** Your goal **
Which lines in the data below contain the word "agent"? Copy each of them.

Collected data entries
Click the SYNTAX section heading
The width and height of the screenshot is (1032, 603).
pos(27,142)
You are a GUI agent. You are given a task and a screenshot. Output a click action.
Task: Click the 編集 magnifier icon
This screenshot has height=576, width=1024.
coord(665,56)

* * *

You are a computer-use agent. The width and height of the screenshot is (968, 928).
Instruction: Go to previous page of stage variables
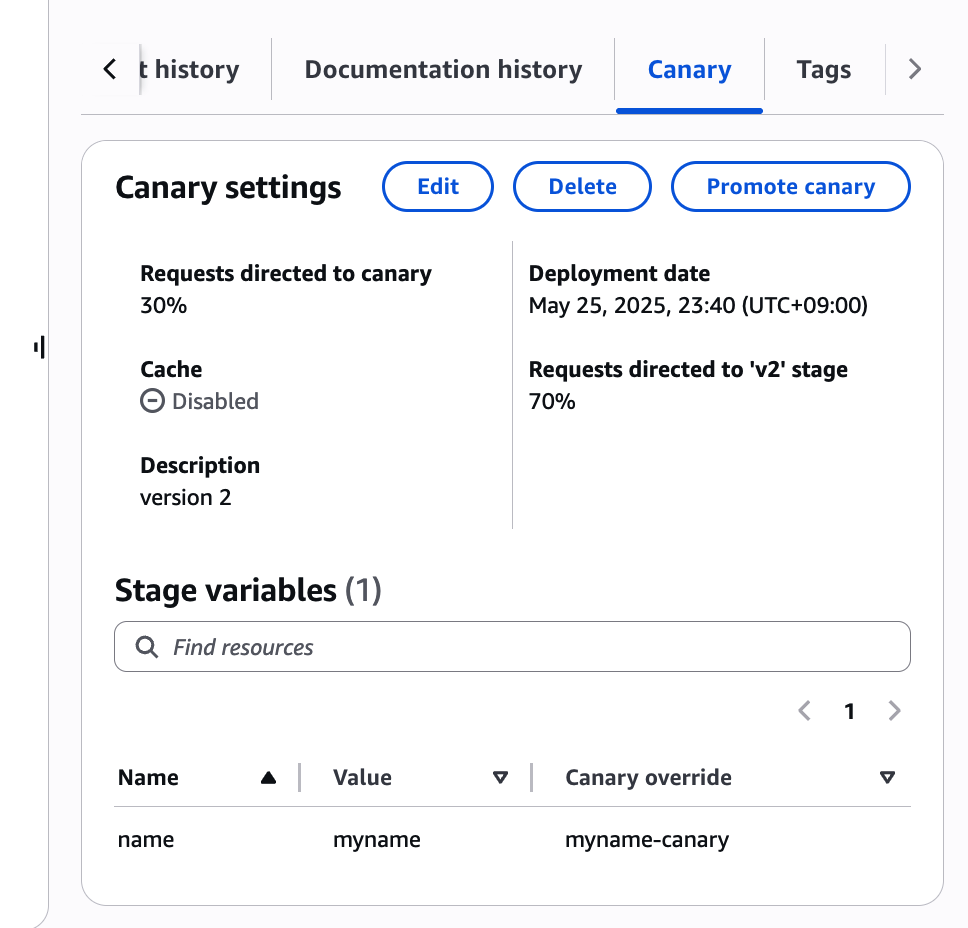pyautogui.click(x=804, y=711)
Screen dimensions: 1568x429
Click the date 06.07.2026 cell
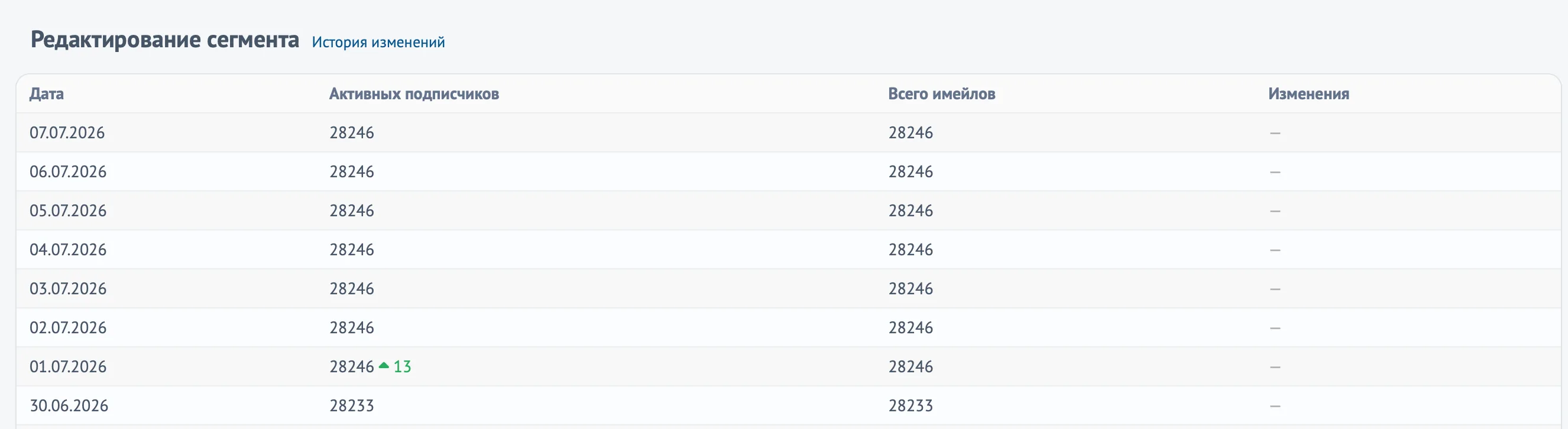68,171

** Answer to this problem **
You are a GUI agent. You are given a task and a screenshot. Output a click action.
You are a computer-use agent. The width and height of the screenshot is (968, 928).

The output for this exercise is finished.